[REQUIREMENT] Reproduce every one of the records below line for line, without changing a single character.

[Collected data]
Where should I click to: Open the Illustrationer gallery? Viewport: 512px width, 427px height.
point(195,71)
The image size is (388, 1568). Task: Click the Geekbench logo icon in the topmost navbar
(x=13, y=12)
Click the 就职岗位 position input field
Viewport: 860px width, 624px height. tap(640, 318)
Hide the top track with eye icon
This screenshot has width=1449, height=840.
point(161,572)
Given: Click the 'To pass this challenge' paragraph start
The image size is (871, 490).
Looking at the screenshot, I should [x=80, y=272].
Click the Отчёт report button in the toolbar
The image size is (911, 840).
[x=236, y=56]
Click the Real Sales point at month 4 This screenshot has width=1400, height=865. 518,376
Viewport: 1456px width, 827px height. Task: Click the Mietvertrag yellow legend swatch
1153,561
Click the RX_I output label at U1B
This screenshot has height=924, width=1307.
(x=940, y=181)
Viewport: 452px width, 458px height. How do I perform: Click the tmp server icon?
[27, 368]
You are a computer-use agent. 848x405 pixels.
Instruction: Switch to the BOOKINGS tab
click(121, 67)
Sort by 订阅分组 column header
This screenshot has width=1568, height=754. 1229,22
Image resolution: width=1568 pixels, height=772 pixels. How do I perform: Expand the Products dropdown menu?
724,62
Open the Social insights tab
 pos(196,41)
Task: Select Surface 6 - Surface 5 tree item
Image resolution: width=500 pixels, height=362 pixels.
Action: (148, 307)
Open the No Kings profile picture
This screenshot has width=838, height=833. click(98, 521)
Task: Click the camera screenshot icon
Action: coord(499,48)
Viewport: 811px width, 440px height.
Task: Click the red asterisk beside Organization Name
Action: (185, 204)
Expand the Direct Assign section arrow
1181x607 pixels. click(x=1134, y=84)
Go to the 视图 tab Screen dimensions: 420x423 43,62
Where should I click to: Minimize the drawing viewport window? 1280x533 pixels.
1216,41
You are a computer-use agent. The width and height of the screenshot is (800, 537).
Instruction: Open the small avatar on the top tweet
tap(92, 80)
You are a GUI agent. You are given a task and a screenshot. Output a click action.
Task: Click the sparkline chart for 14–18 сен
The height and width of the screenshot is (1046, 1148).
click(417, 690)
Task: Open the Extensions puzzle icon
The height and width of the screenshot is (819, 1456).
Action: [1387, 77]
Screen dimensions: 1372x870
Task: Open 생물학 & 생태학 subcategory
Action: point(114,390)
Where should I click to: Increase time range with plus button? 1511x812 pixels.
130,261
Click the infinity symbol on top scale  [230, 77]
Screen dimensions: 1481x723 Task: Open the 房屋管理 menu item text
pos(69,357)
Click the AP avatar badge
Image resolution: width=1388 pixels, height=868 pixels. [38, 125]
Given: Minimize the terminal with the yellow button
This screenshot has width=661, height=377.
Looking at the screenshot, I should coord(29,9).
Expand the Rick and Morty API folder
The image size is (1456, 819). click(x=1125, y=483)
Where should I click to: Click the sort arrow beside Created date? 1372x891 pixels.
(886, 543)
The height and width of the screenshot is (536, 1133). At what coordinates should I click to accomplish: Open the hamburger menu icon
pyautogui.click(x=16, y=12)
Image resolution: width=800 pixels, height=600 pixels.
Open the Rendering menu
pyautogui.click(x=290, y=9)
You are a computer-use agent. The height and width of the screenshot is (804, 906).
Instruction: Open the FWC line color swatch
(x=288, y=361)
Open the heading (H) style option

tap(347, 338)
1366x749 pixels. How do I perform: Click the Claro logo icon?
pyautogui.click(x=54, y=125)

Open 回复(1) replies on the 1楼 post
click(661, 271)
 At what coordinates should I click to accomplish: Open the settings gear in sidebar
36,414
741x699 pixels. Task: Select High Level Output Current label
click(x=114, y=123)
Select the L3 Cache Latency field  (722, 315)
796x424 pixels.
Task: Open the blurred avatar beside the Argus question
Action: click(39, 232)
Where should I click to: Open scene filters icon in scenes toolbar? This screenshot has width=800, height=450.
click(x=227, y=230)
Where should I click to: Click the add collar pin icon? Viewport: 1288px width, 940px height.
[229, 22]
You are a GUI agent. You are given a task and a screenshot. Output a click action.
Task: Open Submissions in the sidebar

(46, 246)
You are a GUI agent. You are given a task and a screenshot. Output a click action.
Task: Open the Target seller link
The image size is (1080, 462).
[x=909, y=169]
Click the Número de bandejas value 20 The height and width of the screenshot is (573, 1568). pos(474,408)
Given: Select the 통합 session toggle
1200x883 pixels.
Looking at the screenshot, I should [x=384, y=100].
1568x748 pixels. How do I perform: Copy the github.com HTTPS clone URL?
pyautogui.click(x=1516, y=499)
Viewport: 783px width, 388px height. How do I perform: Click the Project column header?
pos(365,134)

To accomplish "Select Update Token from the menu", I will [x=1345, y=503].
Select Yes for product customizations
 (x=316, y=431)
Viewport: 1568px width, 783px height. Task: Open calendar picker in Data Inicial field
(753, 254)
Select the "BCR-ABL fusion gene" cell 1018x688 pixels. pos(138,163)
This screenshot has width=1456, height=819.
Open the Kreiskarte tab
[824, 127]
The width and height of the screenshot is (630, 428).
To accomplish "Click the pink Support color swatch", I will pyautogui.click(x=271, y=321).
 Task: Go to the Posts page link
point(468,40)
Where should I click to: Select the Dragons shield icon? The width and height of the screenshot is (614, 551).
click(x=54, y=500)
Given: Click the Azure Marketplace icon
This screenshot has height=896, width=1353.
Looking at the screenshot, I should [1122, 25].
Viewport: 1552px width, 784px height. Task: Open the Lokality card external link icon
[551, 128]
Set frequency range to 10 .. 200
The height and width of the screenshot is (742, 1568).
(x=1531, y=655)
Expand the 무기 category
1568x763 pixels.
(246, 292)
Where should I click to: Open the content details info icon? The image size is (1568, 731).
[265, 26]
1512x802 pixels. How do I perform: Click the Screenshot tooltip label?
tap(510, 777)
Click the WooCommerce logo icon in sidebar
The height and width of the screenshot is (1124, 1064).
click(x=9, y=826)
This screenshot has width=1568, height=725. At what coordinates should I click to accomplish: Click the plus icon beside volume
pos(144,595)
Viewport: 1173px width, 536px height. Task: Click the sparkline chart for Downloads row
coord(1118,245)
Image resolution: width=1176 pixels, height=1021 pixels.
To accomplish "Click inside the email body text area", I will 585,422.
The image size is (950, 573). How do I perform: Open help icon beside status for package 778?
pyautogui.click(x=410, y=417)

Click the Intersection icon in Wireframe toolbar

[RESPONSE BELOW]
Where should I click to: Open the Illustrationer gallery? Viewport: 512px width, 427px height.
point(195,71)
The image size is (388, 1568). Task: Click the Geekbench logo icon in the topmost navbar
(x=13, y=12)
Click the 就职岗位 position input field
Viewport: 860px width, 624px height. tap(640, 318)
Hide the top track with eye icon
This screenshot has width=1449, height=840.
point(161,572)
Given: Click the 'To pass this challenge' paragraph start
The image size is (871, 490).
Looking at the screenshot, I should [x=80, y=272].
Click the Отчёт report button in the toolbar
The image size is (911, 840).
[x=236, y=56]
Click the Real Sales point at month 4 This screenshot has width=1400, height=865. 518,376
Viewport: 1456px width, 827px height. Task: Click the Mietvertrag yellow legend swatch
1153,561
Click the RX_I output label at U1B
This screenshot has height=924, width=1307.
(x=940, y=181)
Viewport: 452px width, 458px height. How do I perform: Click the tmp server icon?
[27, 368]
You are a computer-use agent. 848x405 pixels.
Instruction: Switch to the BOOKINGS tab
click(121, 67)
Sort by 订阅分组 column header
This screenshot has width=1568, height=754. 1229,22
Image resolution: width=1568 pixels, height=772 pixels. How do I perform: Expand the Products dropdown menu?
724,62
Open the Social insights tab
 pos(196,41)
Task: Select Surface 6 - Surface 5 tree item
Image resolution: width=500 pixels, height=362 pixels.
Action: (148, 307)
Open the No Kings profile picture
This screenshot has width=838, height=833. click(98, 521)
Task: Click the camera screenshot icon
Action: coord(499,48)
Viewport: 811px width, 440px height.
Task: Click the red asterisk beside Organization Name
Action: (185, 204)
Expand the Direct Assign section arrow
1181x607 pixels. click(x=1134, y=84)
Go to the 视图 tab Screen dimensions: 420x423 43,62
Where should I click to: Minimize the drawing viewport window? 1280x533 pixels.
1216,41
You are a computer-use agent. The width and height of the screenshot is (800, 537).
Instruction: Open the small avatar on the top tweet
tap(92, 80)
You are a GUI agent. You are given a task and a screenshot. Output a click action.
Task: Click the sparkline chart for 14–18 сен
The height and width of the screenshot is (1046, 1148).
click(417, 690)
Task: Open the Extensions puzzle icon
The height and width of the screenshot is (819, 1456).
Action: [1387, 77]
Screen dimensions: 1372x870
Task: Open 생물학 & 생태학 subcategory
Action: point(114,390)
Where should I click to: Increase time range with plus button? 1511x812 pixels.
130,261
Click the infinity symbol on top scale  [230, 77]
Screen dimensions: 1481x723 Task: Open the 房屋管理 menu item text
pos(69,357)
Click the AP avatar badge
Image resolution: width=1388 pixels, height=868 pixels. [38, 125]
Given: Minimize the terminal with the yellow button
This screenshot has width=661, height=377.
Looking at the screenshot, I should coord(29,9).
Expand the Rick and Morty API folder
The image size is (1456, 819). click(x=1125, y=483)
Where should I click to: Click the sort arrow beside Created date? 1372x891 pixels.
(886, 543)
The height and width of the screenshot is (536, 1133). At what coordinates should I click to accomplish: Open the hamburger menu icon
pyautogui.click(x=16, y=12)
Image resolution: width=800 pixels, height=600 pixels.
Open the Rendering menu
pyautogui.click(x=290, y=9)
You are a computer-use agent. The height and width of the screenshot is (804, 906).
Instruction: Open the FWC line color swatch
(x=288, y=361)
Open the heading (H) style option

tap(347, 338)
1366x749 pixels. How do I perform: Click the Claro logo icon?
pyautogui.click(x=54, y=125)

Open 回复(1) replies on the 1楼 post
click(661, 271)
 At what coordinates should I click to accomplish: Open the settings gear in sidebar
36,414
741x699 pixels. Task: Select High Level Output Current label
click(x=114, y=123)
Select the L3 Cache Latency field  (722, 315)
796x424 pixels.
Task: Open the blurred avatar beside the Argus question
Action: click(39, 232)
Where should I click to: Open scene filters icon in scenes toolbar? This screenshot has width=800, height=450.
click(x=227, y=230)
Where should I click to: Click the add collar pin icon? Viewport: 1288px width, 940px height.
[229, 22]
You are a GUI agent. You are given a task and a screenshot. Output a click action.
Task: Open Submissions in the sidebar

(46, 246)
You are a GUI agent. You are given a task and a screenshot. Output a click action.
Task: Open the Target seller link
The image size is (1080, 462).
[x=909, y=169]
Click the Número de bandejas value 20 The height and width of the screenshot is (573, 1568). pos(474,408)
Given: Select the 통합 session toggle
1200x883 pixels.
Looking at the screenshot, I should [x=384, y=100].
1568x748 pixels. How do I perform: Copy the github.com HTTPS clone URL?
pyautogui.click(x=1516, y=499)
Viewport: 783px width, 388px height. How do I perform: Click the Project column header?
pos(365,134)

To accomplish "Select Update Token from the menu", I will [x=1345, y=503].
Select Yes for product customizations
 (x=316, y=431)
Viewport: 1568px width, 783px height. Task: Open calendar picker in Data Inicial field
(753, 254)
Select the "BCR-ABL fusion gene" cell 1018x688 pixels. pos(138,163)
This screenshot has width=1456, height=819.
Open the Kreiskarte tab
[824, 127]
The width and height of the screenshot is (630, 428).
To accomplish "Click the pink Support color swatch", I will pyautogui.click(x=271, y=321).
 Task: Go to the Posts page link
point(468,40)
Where should I click to: Select the Dragons shield icon? The width and height of the screenshot is (614, 551).
click(x=54, y=500)
Given: Click the Azure Marketplace icon
This screenshot has height=896, width=1353.
Looking at the screenshot, I should [1122, 25].
Viewport: 1552px width, 784px height. Task: Open the Lokality card external link icon
[551, 128]
Set frequency range to 10 .. 200
The height and width of the screenshot is (742, 1568).
(x=1531, y=655)
Expand the 무기 category
1568x763 pixels.
(246, 292)
Where should I click to: Open the content details info icon? The image size is (1568, 731).
[265, 26]
1512x802 pixels. How do I perform: Click the Screenshot tooltip label?
tap(510, 777)
Click the WooCommerce logo icon in sidebar
The height and width of the screenshot is (1124, 1064).
click(x=9, y=826)
This screenshot has width=1568, height=725. At what coordinates should I click to accomplish: Click the plus icon beside volume
pos(144,595)
Viewport: 1173px width, 536px height. Task: Click the sparkline chart for Downloads row
coord(1118,245)
Image resolution: width=1176 pixels, height=1021 pixels.
To accomplish "Click inside the email body text area", I will 585,422.
The image size is (950, 573). How do I perform: Open help icon beside status for package 778?
pyautogui.click(x=410, y=417)

Click the Intersection icon in Wireframe toolbar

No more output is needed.